Years ago I was introduced to the idea that if you want to know about what has been initiatory for a person, you just need to inquire about “when did death come into your life?”

After a long opening night, hearing a hundred personal stories about first confrontations with death, I shared mine, and was then afforded a week in deepening in that exploration.

While I had never forgotten the details of my own near actual drowning experience, I was able to see then, 30 plus years later, how intensely overwhelming that confrontation with death was for me; how it had changed me, and how it was present in my work at that time, and informs me today.

The short story is that I recognized then my intense interest and evolving skill in helping others who required hospitalization in an acute psychiatric inpatient ward, could be seen as a reflection of my own initiatory encounter with death.
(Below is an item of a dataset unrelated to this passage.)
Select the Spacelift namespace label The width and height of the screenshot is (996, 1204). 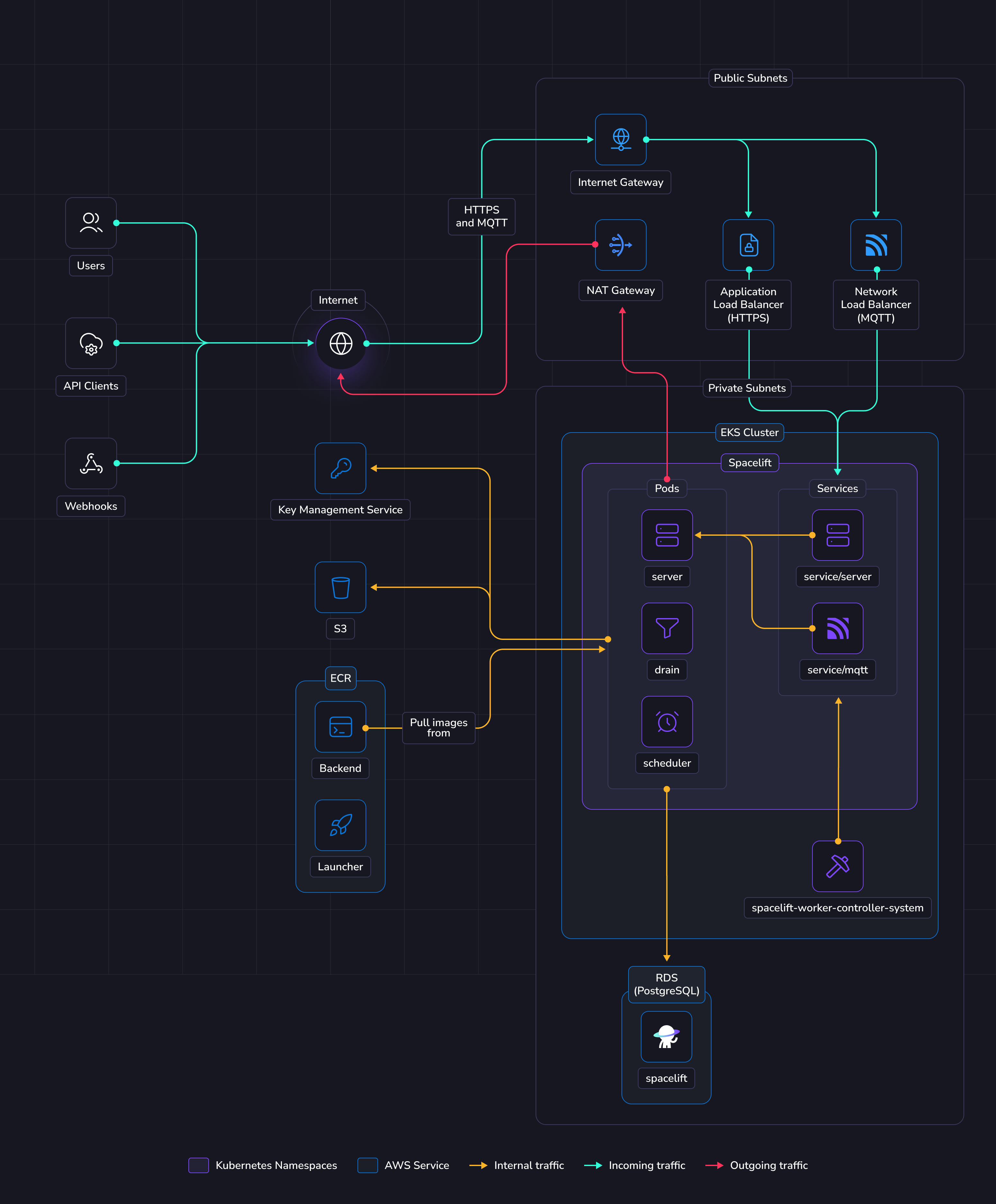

Recognizing this possibility for the first time, a “name” came to me spontaneously: I was He-Who-Talks-About-Deep–Over-There. I was able to connect the intensity of my interest, dedication, and seemingly inexplicable capacity to sit with the most psychotic, anxious, depressed, and overwhelming experiences of others, my deeply felt resonance with the mystery present in primary process, the non-ego realm, to my ego’s efforts to look out, not within me. My connection with the depths, though largely unconscious to me at the time, was providing some critically important glue in my ability to trust the meaning of the dynamics present in the patient’s compensation-decompensation-recompensation cycle . While we may not be able to understand it yet, it can be understood from a drive to healing perspective; it is not accurate or helpful to reduce the action to evidence of pathology. It is psyche attempting some form of corrective adjustment.

This focus on the other enabled me to be present with this level of experience in the unique energetic field of the inpatient setting, without opening to my own terror and anxiety associated with my encapsulated trauma. This would be an aspect of my partial cure adaptation. My work with inpatients was about supporting them in finding their way back. Back into the boat.

I am pulling together the story about what happened next. It is a bit unusual in that the actual sequence of events have a strikingly mythological, dream time quality.

During that week I realized I needed to find a way to revisit and complete the initiatory cycle. The thought occurred to me, if/when I was able to do so, what might my new name be? What came to me at the time was: He-Who-Talks-About-Deep-In-Here-Now. While I do work out of a talking cure modality, I would place the emphasis today on being present with the full range of emotion. Something like One-Who-Is-Fully-Present-Inner-Outer-Above-Below.

What do you think? Should we practice being fully present? I believe so. Let us make preparations together to get back into the boat of consciousness, the place of re-membering.